**WORK TO COMPLETE:** Each record is to be given again without alteration.

**DATA RECORDS:**
============

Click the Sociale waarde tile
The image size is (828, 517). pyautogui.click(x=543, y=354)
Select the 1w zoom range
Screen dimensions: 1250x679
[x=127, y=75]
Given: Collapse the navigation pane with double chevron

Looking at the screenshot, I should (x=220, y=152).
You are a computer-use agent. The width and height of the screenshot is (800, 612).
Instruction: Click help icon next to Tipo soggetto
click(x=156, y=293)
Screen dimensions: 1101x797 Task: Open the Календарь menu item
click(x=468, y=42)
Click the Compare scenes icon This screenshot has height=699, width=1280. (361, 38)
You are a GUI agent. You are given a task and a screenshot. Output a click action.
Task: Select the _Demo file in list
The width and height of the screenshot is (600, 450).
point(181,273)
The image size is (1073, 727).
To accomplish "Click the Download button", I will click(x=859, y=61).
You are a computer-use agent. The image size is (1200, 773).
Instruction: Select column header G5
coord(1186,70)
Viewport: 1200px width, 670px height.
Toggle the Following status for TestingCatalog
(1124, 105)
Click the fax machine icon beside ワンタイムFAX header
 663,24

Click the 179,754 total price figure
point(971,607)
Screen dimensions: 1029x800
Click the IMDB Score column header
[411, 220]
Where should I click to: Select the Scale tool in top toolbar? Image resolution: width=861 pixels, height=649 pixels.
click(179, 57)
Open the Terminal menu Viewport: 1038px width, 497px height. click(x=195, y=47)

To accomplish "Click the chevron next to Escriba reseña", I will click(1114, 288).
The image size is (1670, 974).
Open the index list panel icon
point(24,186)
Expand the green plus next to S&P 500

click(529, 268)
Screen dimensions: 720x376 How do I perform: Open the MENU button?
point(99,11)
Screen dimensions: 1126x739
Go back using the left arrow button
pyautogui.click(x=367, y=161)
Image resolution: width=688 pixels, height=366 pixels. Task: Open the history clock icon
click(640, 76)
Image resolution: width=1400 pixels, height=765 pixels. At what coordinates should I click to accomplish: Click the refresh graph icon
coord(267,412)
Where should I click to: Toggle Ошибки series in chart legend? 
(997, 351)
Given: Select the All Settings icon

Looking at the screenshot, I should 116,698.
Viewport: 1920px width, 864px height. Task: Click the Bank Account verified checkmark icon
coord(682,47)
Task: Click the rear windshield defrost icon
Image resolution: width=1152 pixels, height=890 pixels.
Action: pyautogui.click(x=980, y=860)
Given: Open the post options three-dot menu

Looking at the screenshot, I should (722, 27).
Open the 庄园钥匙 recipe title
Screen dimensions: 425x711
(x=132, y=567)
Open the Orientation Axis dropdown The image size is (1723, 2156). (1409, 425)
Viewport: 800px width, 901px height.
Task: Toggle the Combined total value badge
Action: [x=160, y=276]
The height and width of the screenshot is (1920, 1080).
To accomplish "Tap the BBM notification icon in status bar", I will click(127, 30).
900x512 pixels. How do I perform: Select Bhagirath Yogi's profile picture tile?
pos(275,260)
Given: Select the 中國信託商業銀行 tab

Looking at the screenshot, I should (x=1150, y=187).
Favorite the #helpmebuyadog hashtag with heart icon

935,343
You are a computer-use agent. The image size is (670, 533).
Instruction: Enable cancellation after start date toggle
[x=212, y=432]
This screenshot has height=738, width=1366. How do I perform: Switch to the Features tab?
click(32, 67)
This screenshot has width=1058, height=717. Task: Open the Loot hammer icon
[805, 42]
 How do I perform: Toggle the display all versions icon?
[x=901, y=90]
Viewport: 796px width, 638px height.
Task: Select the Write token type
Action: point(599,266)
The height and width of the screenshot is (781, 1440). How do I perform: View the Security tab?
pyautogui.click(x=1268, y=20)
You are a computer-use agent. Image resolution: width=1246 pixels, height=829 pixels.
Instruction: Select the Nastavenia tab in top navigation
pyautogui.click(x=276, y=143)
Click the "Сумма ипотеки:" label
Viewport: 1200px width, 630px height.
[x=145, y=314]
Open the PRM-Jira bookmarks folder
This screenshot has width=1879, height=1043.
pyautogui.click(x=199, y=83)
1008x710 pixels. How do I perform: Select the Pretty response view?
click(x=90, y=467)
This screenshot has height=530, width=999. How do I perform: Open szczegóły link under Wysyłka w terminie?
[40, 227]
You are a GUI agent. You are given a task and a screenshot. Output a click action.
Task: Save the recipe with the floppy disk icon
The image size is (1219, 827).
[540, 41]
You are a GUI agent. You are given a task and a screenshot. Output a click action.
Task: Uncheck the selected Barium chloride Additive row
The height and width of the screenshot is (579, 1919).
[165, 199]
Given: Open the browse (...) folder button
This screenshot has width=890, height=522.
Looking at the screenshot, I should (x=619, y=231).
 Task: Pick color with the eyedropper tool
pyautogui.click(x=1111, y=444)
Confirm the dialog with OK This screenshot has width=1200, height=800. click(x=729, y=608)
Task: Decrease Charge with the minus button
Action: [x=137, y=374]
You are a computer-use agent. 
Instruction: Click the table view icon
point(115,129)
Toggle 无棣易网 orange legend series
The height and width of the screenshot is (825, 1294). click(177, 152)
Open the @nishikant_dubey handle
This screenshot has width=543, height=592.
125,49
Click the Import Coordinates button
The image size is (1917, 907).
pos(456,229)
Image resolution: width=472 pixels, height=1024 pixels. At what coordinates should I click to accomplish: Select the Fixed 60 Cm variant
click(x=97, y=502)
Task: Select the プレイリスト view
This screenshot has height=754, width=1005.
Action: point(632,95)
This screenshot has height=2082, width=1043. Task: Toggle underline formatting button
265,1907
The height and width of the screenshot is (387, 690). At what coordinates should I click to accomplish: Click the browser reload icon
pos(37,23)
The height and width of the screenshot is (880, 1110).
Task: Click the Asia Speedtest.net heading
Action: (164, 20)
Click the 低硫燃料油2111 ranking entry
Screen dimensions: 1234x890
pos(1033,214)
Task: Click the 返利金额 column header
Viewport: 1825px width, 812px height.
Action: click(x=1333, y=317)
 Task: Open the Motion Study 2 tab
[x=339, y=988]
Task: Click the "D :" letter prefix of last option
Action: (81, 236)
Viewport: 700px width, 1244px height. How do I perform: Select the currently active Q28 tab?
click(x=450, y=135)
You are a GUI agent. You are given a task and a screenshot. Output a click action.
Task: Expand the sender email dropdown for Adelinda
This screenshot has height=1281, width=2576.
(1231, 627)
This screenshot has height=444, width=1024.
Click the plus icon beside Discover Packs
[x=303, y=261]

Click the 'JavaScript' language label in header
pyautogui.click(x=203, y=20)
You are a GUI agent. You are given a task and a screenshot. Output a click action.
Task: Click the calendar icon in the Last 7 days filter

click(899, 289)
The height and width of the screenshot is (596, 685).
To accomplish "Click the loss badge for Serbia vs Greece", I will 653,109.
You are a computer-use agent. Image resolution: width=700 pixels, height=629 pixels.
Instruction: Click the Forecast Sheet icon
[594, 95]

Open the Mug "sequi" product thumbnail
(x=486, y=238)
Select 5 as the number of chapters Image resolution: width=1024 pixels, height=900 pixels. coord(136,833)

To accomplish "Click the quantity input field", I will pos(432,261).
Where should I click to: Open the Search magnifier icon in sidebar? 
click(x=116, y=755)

============

**ANSWER SECTION:**
Click the Sociale waarde tile
The image size is (828, 517). pyautogui.click(x=543, y=354)
Select the 1w zoom range
Screen dimensions: 1250x679
[x=127, y=75]
Given: Collapse the navigation pane with double chevron

Looking at the screenshot, I should (x=220, y=152).
You are a computer-use agent. The width and height of the screenshot is (800, 612).
Instruction: Click help icon next to Tipo soggetto
click(x=156, y=293)
Screen dimensions: 1101x797 Task: Open the Календарь menu item
click(x=468, y=42)
Click the Compare scenes icon This screenshot has height=699, width=1280. (361, 38)
You are a GUI agent. You are given a task and a screenshot. Output a click action.
Task: Select the _Demo file in list
The width and height of the screenshot is (600, 450).
point(181,273)
The image size is (1073, 727).
To accomplish "Click the Download button", I will click(x=859, y=61).
You are a computer-use agent. The image size is (1200, 773).
Instruction: Select column header G5
coord(1186,70)
Viewport: 1200px width, 670px height.
Toggle the Following status for TestingCatalog
(1124, 105)
Click the fax machine icon beside ワンタイムFAX header
 663,24

Click the 179,754 total price figure
point(971,607)
Screen dimensions: 1029x800
Click the IMDB Score column header
[411, 220]
Where should I click to: Select the Scale tool in top toolbar? Image resolution: width=861 pixels, height=649 pixels.
click(179, 57)
Open the Terminal menu Viewport: 1038px width, 497px height. click(x=195, y=47)

To accomplish "Click the chevron next to Escriba reseña", I will click(1114, 288).
The image size is (1670, 974).
Open the index list panel icon
point(24,186)
Expand the green plus next to S&P 500

click(529, 268)
Screen dimensions: 720x376 How do I perform: Open the MENU button?
point(99,11)
Screen dimensions: 1126x739
Go back using the left arrow button
pyautogui.click(x=367, y=161)
Image resolution: width=688 pixels, height=366 pixels. Task: Open the history clock icon
click(640, 76)
Image resolution: width=1400 pixels, height=765 pixels. At what coordinates should I click to accomplish: Click the refresh graph icon
coord(267,412)
Where should I click to: Toggle Ошибки series in chart legend? 
(997, 351)
Given: Select the All Settings icon

Looking at the screenshot, I should 116,698.
Viewport: 1920px width, 864px height. Task: Click the Bank Account verified checkmark icon
coord(682,47)
Task: Click the rear windshield defrost icon
Image resolution: width=1152 pixels, height=890 pixels.
Action: pyautogui.click(x=980, y=860)
Given: Open the post options three-dot menu

Looking at the screenshot, I should (722, 27).
Open the 庄园钥匙 recipe title
Screen dimensions: 425x711
(x=132, y=567)
Open the Orientation Axis dropdown The image size is (1723, 2156). (1409, 425)
Viewport: 800px width, 901px height.
Task: Toggle the Combined total value badge
Action: [x=160, y=276]
The height and width of the screenshot is (1920, 1080).
To accomplish "Tap the BBM notification icon in status bar", I will click(127, 30).
900x512 pixels. How do I perform: Select Bhagirath Yogi's profile picture tile?
pos(275,260)
Given: Select the 中國信託商業銀行 tab

Looking at the screenshot, I should (x=1150, y=187).
Favorite the #helpmebuyadog hashtag with heart icon

935,343
You are a computer-use agent. The image size is (670, 533).
Instruction: Enable cancellation after start date toggle
[x=212, y=432]
This screenshot has height=738, width=1366. How do I perform: Switch to the Features tab?
click(32, 67)
This screenshot has width=1058, height=717. Task: Open the Loot hammer icon
[805, 42]
 How do I perform: Toggle the display all versions icon?
[x=901, y=90]
Viewport: 796px width, 638px height.
Task: Select the Write token type
Action: point(599,266)
The height and width of the screenshot is (781, 1440). How do I perform: View the Security tab?
pyautogui.click(x=1268, y=20)
You are a computer-use agent. Image resolution: width=1246 pixels, height=829 pixels.
Instruction: Select the Nastavenia tab in top navigation
pyautogui.click(x=276, y=143)
Click the "Сумма ипотеки:" label
Viewport: 1200px width, 630px height.
[x=145, y=314]
Open the PRM-Jira bookmarks folder
This screenshot has width=1879, height=1043.
pyautogui.click(x=199, y=83)
1008x710 pixels. How do I perform: Select the Pretty response view?
click(x=90, y=467)
This screenshot has height=530, width=999. How do I perform: Open szczegóły link under Wysyłka w terminie?
[40, 227]
You are a GUI agent. You are given a task and a screenshot. Output a click action.
Task: Save the recipe with the floppy disk icon
The image size is (1219, 827).
[540, 41]
You are a GUI agent. You are given a task and a screenshot. Output a click action.
Task: Uncheck the selected Barium chloride Additive row
The height and width of the screenshot is (579, 1919).
[165, 199]
Given: Open the browse (...) folder button
This screenshot has width=890, height=522.
Looking at the screenshot, I should (x=619, y=231).
 Task: Pick color with the eyedropper tool
pyautogui.click(x=1111, y=444)
Confirm the dialog with OK This screenshot has width=1200, height=800. click(x=729, y=608)
Task: Decrease Charge with the minus button
Action: [x=137, y=374]
You are a computer-use agent. 
Instruction: Click the table view icon
point(115,129)
Toggle 无棣易网 orange legend series
The height and width of the screenshot is (825, 1294). click(177, 152)
Open the @nishikant_dubey handle
This screenshot has width=543, height=592.
125,49
Click the Import Coordinates button
The image size is (1917, 907).
pos(456,229)
Image resolution: width=472 pixels, height=1024 pixels. At what coordinates should I click to accomplish: Select the Fixed 60 Cm variant
click(x=97, y=502)
Task: Select the プレイリスト view
This screenshot has height=754, width=1005.
Action: point(632,95)
This screenshot has height=2082, width=1043. Task: Toggle underline formatting button
265,1907
The height and width of the screenshot is (387, 690). At what coordinates should I click to accomplish: Click the browser reload icon
pos(37,23)
The height and width of the screenshot is (880, 1110).
Task: Click the Asia Speedtest.net heading
Action: (164, 20)
Click the 低硫燃料油2111 ranking entry
Screen dimensions: 1234x890
pos(1033,214)
Task: Click the 返利金额 column header
Viewport: 1825px width, 812px height.
Action: click(x=1333, y=317)
 Task: Open the Motion Study 2 tab
[x=339, y=988]
Task: Click the "D :" letter prefix of last option
Action: (81, 236)
Viewport: 700px width, 1244px height. How do I perform: Select the currently active Q28 tab?
click(x=450, y=135)
You are a GUI agent. You are given a task and a screenshot. Output a click action.
Task: Expand the sender email dropdown for Adelinda
This screenshot has height=1281, width=2576.
(1231, 627)
This screenshot has height=444, width=1024.
Click the plus icon beside Discover Packs
[x=303, y=261]

Click the 'JavaScript' language label in header
pyautogui.click(x=203, y=20)
You are a GUI agent. You are given a task and a screenshot. Output a click action.
Task: Click the calendar icon in the Last 7 days filter

click(899, 289)
The height and width of the screenshot is (596, 685).
To accomplish "Click the loss badge for Serbia vs Greece", I will 653,109.
You are a computer-use agent. Image resolution: width=700 pixels, height=629 pixels.
Instruction: Click the Forecast Sheet icon
[594, 95]

Open the Mug "sequi" product thumbnail
(x=486, y=238)
Select 5 as the number of chapters Image resolution: width=1024 pixels, height=900 pixels. coord(136,833)

To accomplish "Click the quantity input field", I will pos(432,261).
Where should I click to: Open the Search magnifier icon in sidebar? 
click(x=116, y=755)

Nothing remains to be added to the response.